Here’s a fact that surprises most first-time business owners: profitable companies fail every day. Not because the business model didn’t work — but because they ran out of cash while waiting to get paid.

Understanding the difference between profit and cash flow might be the most important financial concept you’ll ever learn.

The difference, in plain English

Profit is what your business earned over a period — revenue minus expenses on paper.

Cash flow is the actual money moving in and out of your bank account.

They’re not the same thing. You can invoice $50,000 in March, count it as revenue, and not see a dime until June. Meanwhile, rent, payroll, and software bills are due on the 1st.

The classic squeeze

A growing services company lands a $200,000 client. To deliver, they hire two contractors and front $40,000 in costs. The client is on net-60 terms. For two months, the business is wildly profitable on paper and dangerously close to bouncing payroll.
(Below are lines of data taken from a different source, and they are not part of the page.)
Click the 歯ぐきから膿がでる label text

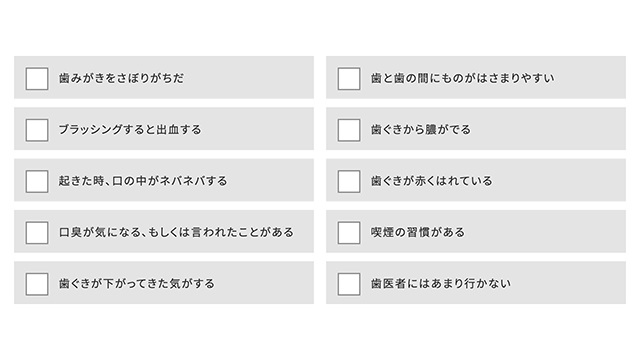421,129
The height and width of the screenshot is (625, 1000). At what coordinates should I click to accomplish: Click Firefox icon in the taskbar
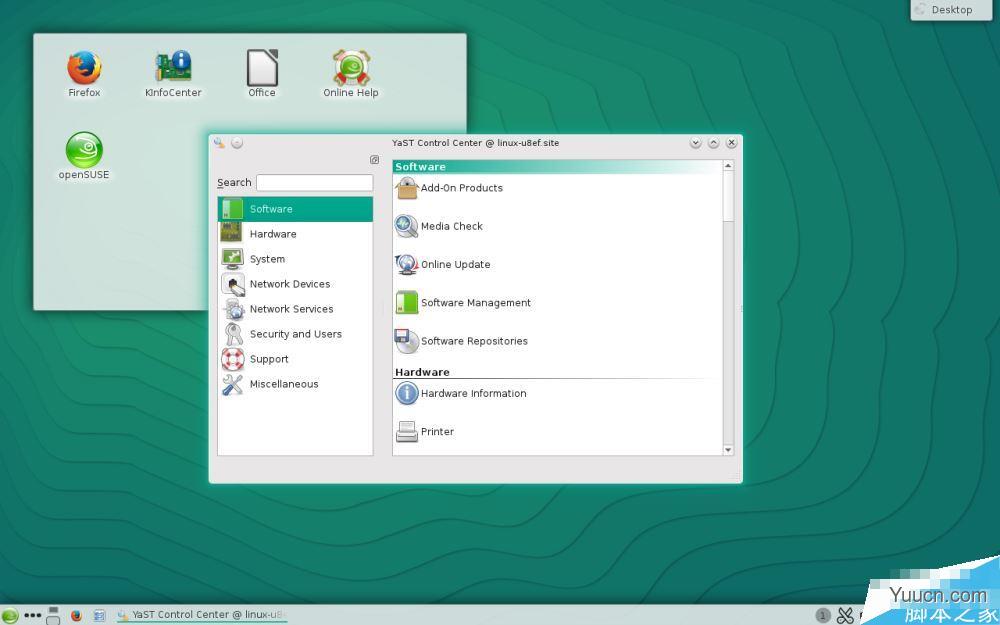[x=76, y=616]
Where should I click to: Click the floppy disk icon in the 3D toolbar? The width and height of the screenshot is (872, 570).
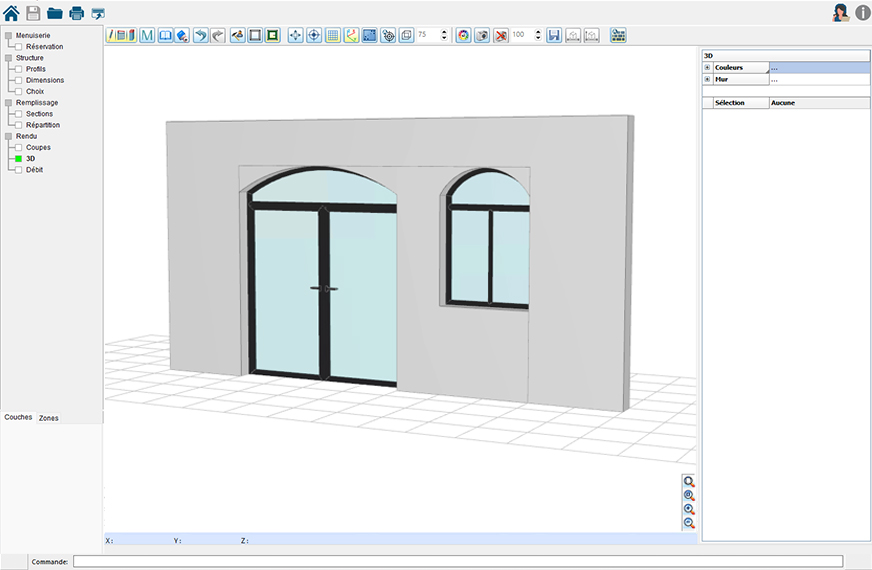pyautogui.click(x=554, y=35)
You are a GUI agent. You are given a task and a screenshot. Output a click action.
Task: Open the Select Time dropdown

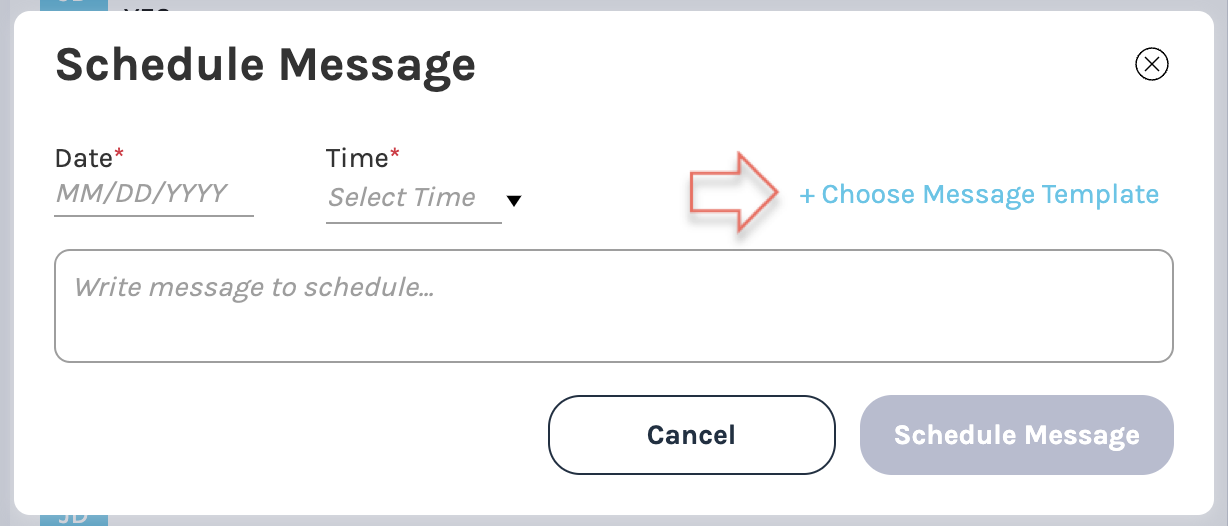click(x=414, y=198)
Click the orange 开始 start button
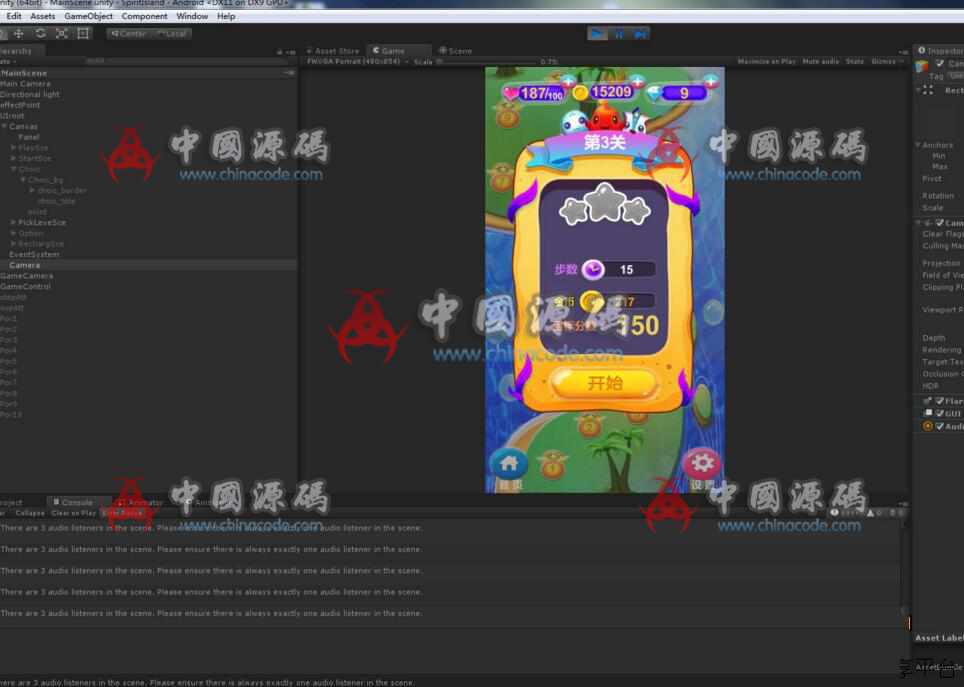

This is how good businesses die.

How to fix it

Forecast cash, not just revenue. A simple 13-week cash-flow forecast — money in, money out, weekly balance — will tell you trouble is coming long before it arrives.

Shorten your collection cycle. Invoice the day work is delivered, not at month-end. Offer 1–2% discounts for early payment. Charge late fees and actually enforce them.

Get deposits. 30–50% upfront on any meaningful project changes the math entirely.

Negotiate longer terms with suppliers. Net-30 outgoing while you’re on net-60 incoming is a recipe for a credit line you can’t afford.

Keep a buffer. Three months of operating expenses in a separate account isn’t paranoia — it’s professionalism.

The mindset shift

Profit is what you’ll eventually have. Cash is what you can spend today. Run your business by the cash, and the profit will take care of itself.